Only senators could say so much wrong in so little space!

First, I find it schizophrenic that abortion-choice advocates like Clinton will champion abortion rights on the one hand, and yet want to reduce the number of abortions on the other. If abortion does not take the life of an innocent human being we should no more want to reduce the number of abortions than we want to reduce the number of tooth extractions. The reason some abortion-choicers want to reduce the number of abortions is because deep down they know abortion is morally wrong. At the end of the day the only sure way to reduce the number of abortions is by making it illegal.

Can you think of any other Constitutional right where even advocates of the right want to reduce the number of times it is exercised? As Jivin Jehoshaphat once wrote, “It obviously doesn’t work for many of the rights we consider foundational. Imagine someone being a champion for the right to free speech yet saying that we should work to reduce the number of nonviolent protests. Or a champion of voting rights working to reduce the number of votes that are cast in a given election. Both situations are absurd.”

Secondly, what barriers to receiving affordable and effective contraception are Clinton and Reid talking about? How hard is it to buy a condom from the local drug store or Wal-Mart? Getting the Pill is as easy as walking in to a Planned Parenthood clinic. People choose not to use contraception.

Thirdly, both senators are perpetrating the myth that there is a tandem between increased access to contraception and a decrease in abortion. It sounds logical, but is not necessarily supported by statistical data.

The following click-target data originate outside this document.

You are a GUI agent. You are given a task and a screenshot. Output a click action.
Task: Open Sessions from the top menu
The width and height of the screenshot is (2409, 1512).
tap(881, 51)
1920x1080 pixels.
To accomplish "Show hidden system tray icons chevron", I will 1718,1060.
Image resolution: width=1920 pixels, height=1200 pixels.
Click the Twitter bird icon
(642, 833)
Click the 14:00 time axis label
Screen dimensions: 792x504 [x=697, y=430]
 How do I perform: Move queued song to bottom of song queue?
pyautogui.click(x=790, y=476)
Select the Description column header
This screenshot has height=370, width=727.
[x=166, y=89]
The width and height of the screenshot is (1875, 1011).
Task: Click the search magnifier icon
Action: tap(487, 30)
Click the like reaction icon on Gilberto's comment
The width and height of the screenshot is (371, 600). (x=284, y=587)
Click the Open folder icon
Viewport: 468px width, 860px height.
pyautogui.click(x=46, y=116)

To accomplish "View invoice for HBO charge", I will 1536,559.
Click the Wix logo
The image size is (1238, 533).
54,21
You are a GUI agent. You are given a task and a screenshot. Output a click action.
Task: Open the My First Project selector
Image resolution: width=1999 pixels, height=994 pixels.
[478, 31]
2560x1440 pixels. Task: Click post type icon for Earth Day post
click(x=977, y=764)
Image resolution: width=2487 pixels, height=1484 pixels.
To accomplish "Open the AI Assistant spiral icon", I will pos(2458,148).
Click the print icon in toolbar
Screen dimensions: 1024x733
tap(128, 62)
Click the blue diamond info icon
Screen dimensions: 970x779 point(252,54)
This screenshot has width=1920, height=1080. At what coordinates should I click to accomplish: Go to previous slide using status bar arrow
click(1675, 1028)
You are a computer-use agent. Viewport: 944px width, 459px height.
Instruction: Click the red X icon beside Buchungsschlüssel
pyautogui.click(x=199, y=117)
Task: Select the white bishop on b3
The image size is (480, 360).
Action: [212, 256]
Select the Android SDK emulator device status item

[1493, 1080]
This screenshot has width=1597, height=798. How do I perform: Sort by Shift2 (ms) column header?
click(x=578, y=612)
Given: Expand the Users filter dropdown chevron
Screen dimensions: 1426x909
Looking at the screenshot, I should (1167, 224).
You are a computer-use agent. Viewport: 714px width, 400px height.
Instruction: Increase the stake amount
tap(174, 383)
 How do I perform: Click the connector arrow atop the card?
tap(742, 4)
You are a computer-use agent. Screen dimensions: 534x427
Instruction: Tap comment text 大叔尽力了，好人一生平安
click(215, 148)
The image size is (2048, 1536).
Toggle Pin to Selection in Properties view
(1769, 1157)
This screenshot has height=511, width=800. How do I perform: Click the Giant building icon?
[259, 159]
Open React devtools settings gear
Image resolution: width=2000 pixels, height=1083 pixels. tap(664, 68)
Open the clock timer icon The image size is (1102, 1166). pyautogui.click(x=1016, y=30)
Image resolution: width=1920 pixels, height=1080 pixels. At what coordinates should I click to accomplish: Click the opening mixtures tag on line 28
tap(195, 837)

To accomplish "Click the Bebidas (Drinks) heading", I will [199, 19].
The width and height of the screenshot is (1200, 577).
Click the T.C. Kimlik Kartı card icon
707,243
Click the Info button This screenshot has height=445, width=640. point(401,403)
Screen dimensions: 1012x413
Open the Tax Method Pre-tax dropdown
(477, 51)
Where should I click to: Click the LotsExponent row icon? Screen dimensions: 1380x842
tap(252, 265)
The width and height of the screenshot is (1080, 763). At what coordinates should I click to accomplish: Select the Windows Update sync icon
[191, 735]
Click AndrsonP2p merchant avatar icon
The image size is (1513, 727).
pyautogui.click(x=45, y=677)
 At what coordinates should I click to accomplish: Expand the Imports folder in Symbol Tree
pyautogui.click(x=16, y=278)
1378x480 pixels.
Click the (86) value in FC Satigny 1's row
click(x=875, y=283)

The Alan Guttmacher Institute recently released a report on contraception in America. They ranked each state according to its efforts to help women obtain and properly use contraception. The three categories against which each state was measured were service availability, public funding, and laws/policies. California was ranked first in the nation for their superior contraceptive services, and New York was ranked fifth. What’s so ironic about this is that these two states also have among the highest percentages of abortion per pregnancy in the nation (NY = 2nd highest with 31%; CA = 6th highest with 26%). If greater access to contraceptives is the key to significantly reducing the number of abortions, why is it that the states with the greatest access to contraception are also the nation’s greatest abortion mills?